▸ The task:
Find the line with "You are a computer-use agent. The" in the data below. Repeat it and every line after it up to the end, exactly, but drop the pictures.

++++ Stored data

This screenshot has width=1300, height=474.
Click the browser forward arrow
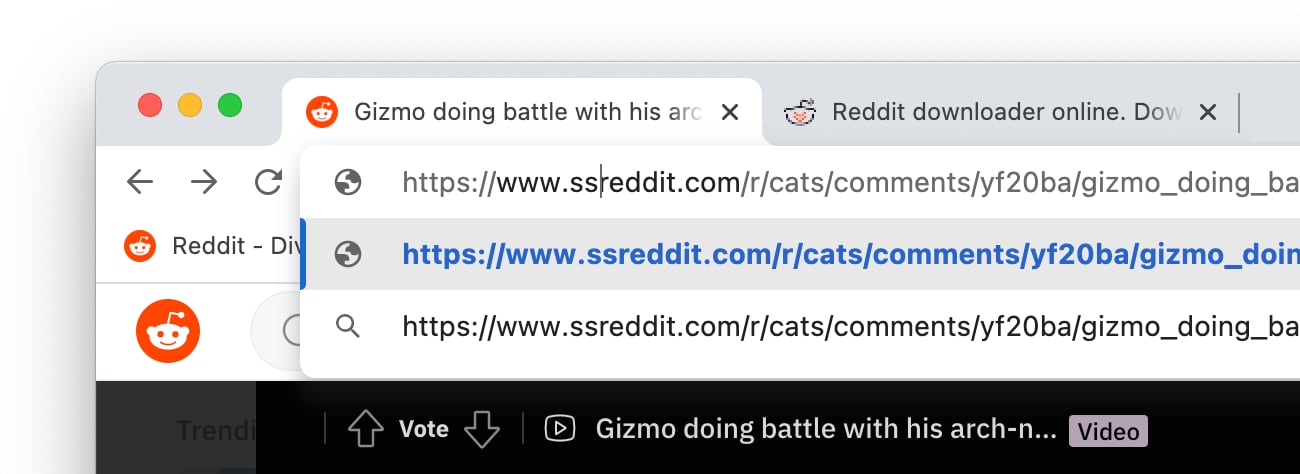tap(204, 181)
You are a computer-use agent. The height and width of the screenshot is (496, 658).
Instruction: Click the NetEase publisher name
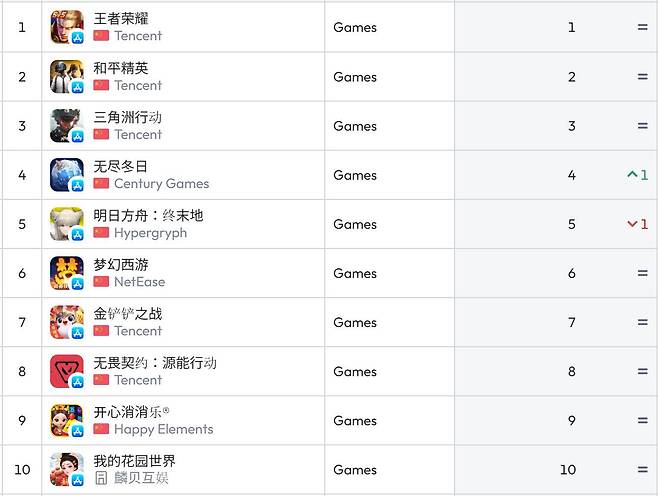139,282
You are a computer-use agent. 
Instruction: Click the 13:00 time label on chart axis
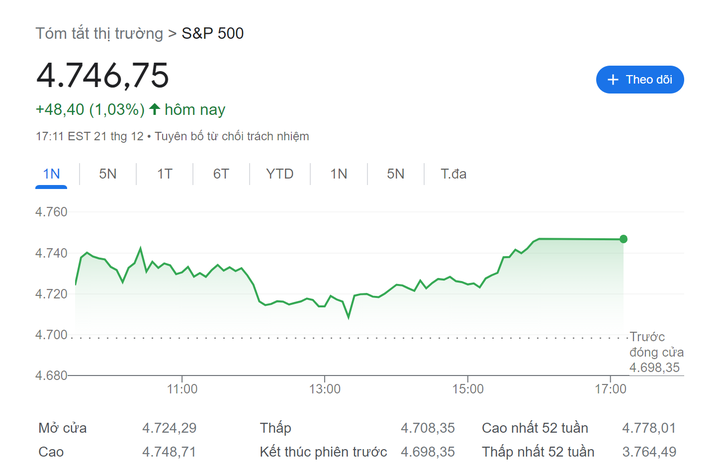325,388
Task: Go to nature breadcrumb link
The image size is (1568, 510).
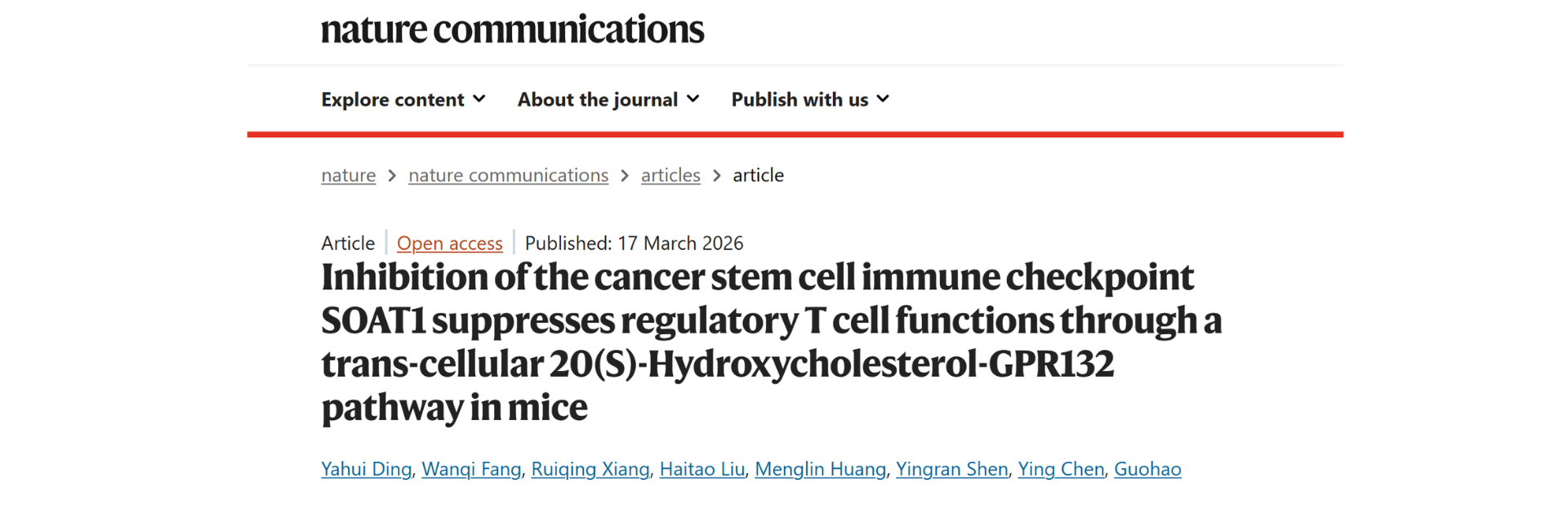Action: [x=349, y=176]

++++++++

▸ Exercise solution:
You are a computer-use agent. The height and width of the screenshot is (496, 658).
Instruction: Click the NetEase publisher name
139,282
You are a computer-use agent. 
Instruction: Click the 13:00 time label on chart axis
325,388
Task: Go to nature breadcrumb link
The image size is (1568, 510).
Action: [x=349, y=176]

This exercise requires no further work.